● **WHAT THE TASK REQUIRES**
Answer these questions from the excerpt on mutation and mitochondrial DNA below:
(a) Until the experiment is done, what has not been put to the acid test in the laboratory?
(b) How many copies of the single mitochondrial chromosome does a typical mammalian cell contain?
(c) What would be the simplest way for a mitochondrion to correct a mutation to its mtDNA?
------ EXCERPT TO READ ------
The experiment might be a laborious and difficult one. It is of course an artificial one that speeds up the process of mutation millions of times. There might be questions about the choice of cells to be used, the correct mutagenic treatments and the interpretation of the results. However, until such an experiment is done it remains true that the central assumption of the 'Out of Africa' theory has not been put to the acid test in the laboratory.

(Note: A typical mammalian cell, whether somatic or in the female germline, contains hundreds or thousands of copies of the single mitochondrial chromosome. But no normal mammalian cell contains more than one copy of each nuclear chromosome except during replication: nuclear chromosomes are paired in somatic cells, but the members of the pairs are not identical. The simplest way for a mitochondrion to correct a mutation to its mtDNA would be for it detect any mitochondrial chromosome containing a mispaired region and destroy the entire chromosome. There are several chromosomes in each mitochondrion, and a new chromosome could be produced by the replication of an old one when required. Let me emphasise that this is not possible in the chromosomes of the nucleus.
------ SUPPLIED INFORMATION ------
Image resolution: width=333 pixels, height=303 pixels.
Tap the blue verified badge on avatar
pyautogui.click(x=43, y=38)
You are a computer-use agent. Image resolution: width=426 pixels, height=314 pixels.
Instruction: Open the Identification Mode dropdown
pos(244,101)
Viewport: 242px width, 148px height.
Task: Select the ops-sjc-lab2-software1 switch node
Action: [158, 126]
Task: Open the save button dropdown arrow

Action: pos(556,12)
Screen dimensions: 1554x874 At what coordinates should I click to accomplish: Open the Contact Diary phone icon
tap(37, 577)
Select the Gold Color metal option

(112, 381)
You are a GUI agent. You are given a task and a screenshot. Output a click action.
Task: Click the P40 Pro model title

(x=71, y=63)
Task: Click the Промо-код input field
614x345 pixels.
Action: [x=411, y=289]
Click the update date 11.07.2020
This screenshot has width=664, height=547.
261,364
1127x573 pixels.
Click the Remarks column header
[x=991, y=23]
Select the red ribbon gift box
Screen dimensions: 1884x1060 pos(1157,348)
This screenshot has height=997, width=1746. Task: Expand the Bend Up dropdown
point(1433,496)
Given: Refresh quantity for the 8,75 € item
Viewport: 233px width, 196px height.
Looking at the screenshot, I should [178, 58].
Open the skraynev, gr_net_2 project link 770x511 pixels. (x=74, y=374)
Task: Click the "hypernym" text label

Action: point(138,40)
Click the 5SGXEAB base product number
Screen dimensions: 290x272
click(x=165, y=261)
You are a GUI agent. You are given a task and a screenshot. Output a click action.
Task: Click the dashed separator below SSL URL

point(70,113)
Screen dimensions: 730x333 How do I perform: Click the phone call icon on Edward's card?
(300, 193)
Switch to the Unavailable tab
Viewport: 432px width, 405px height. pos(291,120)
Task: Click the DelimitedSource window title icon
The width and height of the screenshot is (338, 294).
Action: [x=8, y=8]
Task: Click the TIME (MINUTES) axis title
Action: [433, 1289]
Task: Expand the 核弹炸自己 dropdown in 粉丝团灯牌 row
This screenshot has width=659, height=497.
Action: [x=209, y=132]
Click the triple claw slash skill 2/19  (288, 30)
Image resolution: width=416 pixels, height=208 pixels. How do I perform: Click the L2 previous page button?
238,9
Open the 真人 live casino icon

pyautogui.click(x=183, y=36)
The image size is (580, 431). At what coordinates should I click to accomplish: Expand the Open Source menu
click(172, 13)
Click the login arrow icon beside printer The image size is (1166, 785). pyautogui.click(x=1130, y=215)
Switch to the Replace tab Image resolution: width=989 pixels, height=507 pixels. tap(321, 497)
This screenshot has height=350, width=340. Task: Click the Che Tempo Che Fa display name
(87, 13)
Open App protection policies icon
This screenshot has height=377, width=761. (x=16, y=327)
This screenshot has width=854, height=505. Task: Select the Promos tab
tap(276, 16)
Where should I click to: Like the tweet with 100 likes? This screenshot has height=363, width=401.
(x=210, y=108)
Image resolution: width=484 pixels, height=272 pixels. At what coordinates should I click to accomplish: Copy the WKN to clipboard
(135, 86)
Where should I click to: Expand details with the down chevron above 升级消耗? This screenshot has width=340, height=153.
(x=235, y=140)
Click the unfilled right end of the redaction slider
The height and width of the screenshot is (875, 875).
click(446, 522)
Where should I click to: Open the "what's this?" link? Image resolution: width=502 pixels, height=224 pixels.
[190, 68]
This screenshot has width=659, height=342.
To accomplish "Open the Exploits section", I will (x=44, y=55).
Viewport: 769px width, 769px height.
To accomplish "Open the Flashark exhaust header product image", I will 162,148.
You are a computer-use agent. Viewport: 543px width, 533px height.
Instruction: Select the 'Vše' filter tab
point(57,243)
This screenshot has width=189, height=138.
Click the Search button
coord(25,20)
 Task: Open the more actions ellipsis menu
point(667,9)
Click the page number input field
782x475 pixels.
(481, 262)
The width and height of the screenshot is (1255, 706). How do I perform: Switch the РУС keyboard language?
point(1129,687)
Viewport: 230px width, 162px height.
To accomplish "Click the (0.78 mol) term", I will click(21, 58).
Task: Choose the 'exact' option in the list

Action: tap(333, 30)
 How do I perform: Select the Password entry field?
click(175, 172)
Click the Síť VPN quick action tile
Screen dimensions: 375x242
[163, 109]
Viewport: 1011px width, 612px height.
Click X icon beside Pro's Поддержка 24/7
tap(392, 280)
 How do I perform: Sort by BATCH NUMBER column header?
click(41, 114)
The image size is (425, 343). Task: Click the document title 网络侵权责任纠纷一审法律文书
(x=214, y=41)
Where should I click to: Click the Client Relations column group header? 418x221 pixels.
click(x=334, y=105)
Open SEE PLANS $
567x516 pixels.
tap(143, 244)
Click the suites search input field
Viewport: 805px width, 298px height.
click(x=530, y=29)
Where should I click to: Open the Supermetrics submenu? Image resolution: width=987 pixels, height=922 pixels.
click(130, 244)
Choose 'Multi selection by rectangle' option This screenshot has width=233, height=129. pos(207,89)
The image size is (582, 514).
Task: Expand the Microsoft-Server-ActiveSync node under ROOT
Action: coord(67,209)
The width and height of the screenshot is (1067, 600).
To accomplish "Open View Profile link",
------
● **TASK RESULT**
(a) The central assumption of the "Out of Africa" theory.
(b) Hundreds or thousands of copies.
(c) To detect any mitochondrial chromosome containing a mispaired region and destroy the entire chromosome.